In the case of Indigo, subsea tieback networks had to be upgraded for each option. Option 1, tie the production together at the subsea manifold and transport it to the platform using a single pipeline requires a CAPEX expenditure of US $35 million. Option 2, which involves a second pipeline, costs $120 million. Just looking at the cost of the upgrades, one would have an easy choice, but what is the effect on reservoir production?

Here the reservoir coupling model showed that tying Indigo 2 to Indigo 1 at the manifold would cause a major difference in production volumes due to increased back pressure. Option 1 production would be 44,000 bo/d, whereas Option 2 promises 120,000 bo/d. This is largely due to an increase of subsea manifold pressure by up to 120 psi if Option 1 is chosen.

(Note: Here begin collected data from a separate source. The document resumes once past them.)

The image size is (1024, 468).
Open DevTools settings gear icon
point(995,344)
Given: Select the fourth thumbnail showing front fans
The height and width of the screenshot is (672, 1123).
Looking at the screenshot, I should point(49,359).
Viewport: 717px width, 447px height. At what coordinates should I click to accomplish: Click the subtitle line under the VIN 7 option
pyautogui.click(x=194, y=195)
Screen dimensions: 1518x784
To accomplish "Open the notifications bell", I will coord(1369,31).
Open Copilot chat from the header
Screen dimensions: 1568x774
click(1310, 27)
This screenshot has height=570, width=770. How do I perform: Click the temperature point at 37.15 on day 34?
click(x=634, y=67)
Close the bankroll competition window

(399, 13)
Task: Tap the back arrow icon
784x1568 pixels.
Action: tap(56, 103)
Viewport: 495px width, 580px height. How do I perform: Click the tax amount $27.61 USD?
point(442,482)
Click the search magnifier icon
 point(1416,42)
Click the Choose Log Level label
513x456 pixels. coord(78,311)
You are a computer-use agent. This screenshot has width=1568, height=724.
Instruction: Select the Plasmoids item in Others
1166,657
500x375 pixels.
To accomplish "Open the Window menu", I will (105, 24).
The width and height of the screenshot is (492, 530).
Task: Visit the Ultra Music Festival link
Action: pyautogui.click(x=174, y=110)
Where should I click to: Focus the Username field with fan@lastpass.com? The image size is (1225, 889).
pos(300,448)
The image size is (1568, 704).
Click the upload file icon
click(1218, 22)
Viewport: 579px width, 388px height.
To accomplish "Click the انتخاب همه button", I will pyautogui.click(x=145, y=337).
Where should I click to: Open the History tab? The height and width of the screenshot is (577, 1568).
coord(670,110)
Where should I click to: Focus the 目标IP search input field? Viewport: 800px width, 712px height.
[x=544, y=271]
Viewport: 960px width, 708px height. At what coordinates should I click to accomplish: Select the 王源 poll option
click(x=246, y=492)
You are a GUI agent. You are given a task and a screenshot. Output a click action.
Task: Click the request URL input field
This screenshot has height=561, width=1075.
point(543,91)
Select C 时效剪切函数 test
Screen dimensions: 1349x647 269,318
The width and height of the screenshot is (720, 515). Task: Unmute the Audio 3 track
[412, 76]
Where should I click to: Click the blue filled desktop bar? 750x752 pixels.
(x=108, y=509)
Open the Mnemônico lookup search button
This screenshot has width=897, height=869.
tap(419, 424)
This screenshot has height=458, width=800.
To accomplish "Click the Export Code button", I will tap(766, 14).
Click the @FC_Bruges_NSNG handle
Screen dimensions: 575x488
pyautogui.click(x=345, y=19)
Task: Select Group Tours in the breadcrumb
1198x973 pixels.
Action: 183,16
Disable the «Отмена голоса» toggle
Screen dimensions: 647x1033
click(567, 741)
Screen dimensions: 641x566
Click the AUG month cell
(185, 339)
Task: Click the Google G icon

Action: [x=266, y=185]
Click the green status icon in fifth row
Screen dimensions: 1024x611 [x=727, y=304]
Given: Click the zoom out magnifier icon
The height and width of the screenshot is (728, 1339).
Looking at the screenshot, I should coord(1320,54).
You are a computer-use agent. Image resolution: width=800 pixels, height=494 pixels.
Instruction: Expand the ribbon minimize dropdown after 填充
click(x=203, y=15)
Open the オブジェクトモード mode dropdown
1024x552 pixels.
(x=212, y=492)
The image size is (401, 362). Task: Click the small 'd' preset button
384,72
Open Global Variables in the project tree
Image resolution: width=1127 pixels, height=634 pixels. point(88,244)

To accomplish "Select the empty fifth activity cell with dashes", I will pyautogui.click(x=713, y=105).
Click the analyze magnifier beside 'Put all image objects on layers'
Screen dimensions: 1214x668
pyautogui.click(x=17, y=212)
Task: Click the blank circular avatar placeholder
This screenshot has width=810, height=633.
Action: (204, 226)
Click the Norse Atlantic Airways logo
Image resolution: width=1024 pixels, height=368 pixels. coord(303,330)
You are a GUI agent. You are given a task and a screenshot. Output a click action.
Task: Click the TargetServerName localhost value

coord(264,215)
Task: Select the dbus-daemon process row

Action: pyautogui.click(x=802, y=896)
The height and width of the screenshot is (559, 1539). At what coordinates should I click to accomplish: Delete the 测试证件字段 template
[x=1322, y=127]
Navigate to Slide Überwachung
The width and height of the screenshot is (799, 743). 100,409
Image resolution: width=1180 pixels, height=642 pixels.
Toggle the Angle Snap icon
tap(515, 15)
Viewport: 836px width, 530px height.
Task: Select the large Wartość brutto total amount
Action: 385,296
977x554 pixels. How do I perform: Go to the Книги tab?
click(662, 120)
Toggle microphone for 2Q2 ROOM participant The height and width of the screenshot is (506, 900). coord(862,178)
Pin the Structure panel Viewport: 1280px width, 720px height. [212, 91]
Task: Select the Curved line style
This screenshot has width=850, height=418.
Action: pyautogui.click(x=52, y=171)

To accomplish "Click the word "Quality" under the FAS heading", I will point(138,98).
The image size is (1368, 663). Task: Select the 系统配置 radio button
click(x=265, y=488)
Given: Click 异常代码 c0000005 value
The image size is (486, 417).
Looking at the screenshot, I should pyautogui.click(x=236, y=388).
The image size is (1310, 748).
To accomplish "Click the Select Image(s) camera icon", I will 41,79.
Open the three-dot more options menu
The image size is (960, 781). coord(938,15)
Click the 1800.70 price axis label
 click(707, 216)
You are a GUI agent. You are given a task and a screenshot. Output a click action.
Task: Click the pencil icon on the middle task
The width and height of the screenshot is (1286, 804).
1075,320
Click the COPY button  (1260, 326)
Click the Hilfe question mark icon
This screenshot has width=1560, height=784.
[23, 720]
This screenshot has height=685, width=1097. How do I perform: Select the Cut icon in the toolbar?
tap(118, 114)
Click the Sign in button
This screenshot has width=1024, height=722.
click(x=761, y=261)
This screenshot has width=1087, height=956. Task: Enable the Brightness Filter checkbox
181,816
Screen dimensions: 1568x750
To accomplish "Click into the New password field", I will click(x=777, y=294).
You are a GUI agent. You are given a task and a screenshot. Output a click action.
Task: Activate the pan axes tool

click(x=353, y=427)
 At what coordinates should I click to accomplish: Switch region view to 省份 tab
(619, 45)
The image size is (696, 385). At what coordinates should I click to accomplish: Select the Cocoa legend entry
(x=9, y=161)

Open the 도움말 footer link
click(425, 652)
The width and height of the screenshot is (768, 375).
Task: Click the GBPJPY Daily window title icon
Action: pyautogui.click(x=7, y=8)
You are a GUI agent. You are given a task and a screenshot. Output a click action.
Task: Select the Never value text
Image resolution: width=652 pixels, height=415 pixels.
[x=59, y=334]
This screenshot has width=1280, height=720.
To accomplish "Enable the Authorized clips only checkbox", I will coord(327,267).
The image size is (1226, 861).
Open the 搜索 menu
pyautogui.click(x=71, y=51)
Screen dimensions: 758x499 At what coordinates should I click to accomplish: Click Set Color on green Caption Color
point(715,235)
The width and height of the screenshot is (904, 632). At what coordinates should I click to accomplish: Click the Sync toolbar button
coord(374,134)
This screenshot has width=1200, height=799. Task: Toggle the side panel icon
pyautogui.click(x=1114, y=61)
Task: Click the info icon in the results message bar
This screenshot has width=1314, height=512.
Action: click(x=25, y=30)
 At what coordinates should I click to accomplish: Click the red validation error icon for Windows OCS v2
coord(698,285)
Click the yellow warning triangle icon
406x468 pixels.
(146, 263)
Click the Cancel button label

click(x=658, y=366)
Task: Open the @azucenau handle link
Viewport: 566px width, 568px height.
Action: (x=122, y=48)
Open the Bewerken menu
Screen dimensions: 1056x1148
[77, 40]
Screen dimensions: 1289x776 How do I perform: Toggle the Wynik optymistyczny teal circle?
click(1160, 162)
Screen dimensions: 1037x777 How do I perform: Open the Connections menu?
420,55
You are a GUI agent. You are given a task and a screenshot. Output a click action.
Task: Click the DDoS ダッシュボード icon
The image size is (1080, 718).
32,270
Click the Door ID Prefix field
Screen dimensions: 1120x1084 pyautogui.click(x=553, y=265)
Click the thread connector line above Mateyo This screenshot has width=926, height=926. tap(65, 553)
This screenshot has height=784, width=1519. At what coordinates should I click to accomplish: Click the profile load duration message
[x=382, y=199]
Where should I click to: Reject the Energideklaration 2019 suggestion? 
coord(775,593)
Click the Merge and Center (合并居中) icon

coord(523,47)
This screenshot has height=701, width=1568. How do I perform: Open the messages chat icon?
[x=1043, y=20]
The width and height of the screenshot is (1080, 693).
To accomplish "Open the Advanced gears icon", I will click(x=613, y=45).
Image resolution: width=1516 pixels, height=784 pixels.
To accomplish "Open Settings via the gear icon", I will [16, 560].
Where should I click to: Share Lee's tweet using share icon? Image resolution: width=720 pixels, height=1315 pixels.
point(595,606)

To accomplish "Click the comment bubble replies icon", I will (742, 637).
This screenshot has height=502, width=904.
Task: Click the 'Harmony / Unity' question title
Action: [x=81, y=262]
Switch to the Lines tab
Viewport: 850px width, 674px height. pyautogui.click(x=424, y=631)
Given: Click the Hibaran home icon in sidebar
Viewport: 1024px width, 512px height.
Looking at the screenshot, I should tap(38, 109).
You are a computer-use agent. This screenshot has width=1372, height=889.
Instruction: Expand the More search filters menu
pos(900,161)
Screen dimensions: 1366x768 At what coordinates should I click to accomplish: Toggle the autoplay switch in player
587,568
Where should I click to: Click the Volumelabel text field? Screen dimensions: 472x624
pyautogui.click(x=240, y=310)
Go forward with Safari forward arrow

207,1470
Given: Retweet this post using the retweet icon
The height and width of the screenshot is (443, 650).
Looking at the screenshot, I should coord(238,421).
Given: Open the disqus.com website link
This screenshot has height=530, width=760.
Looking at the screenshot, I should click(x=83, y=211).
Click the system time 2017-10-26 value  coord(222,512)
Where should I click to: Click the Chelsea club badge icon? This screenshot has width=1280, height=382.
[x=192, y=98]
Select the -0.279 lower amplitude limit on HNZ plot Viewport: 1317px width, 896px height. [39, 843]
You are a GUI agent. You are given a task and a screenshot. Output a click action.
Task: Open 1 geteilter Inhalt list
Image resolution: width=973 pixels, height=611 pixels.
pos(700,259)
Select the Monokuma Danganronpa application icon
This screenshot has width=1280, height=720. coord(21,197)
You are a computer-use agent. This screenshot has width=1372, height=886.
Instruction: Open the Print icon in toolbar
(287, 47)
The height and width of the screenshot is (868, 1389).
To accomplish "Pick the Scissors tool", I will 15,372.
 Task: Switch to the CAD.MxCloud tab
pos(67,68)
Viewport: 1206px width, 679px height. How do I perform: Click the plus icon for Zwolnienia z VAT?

The study is then continued and investment options compared using AspenTech's Icarus process facility costing program. CAPEX requirements for Option 1 totaled $80.7 million, compared to $188.5 million for Option 2. Whereas the subsea differential is 3.5:1 the differential including the platform facilities is only 2.3:1. Taken together, OPEX net present value (calculated at 10% discount rate) plus CAPEX for Option 2 are $300 million higher than Option 1 over the field's expected life. At this point, Option 1 looks pretty good.

But a high fidelity integrated asset management system must do more that compare nuts and bolts. It must have the capability to manage uncertainties and run risk sensitivity models. For example, variables such as commodity prices must be considered and factored-in. Using Merak PEEP in concert with the Avocet Integrated Asset Model the uncertainties can be analyzed. Decision trees, showing P50, P90 and P10 cases can then be output. Most importantly, after tax cash flow can be determined.

And the winner is...

This is where Option 2 becomes the clear choice. Notwithstanding the foregoing individual node analyses, Option 2 is shown to payout in 8 years, the result of its higher sustained production rate. At this time, annual cash flow stabilizes at $110 million.

Principles of integrated asset modeling and management now provided under Avocet were instrumental in the successful facility design for ChevronTexaco's giant Agbami development offshore Nigeria. Details can be found in SPE 90976 (September 2004).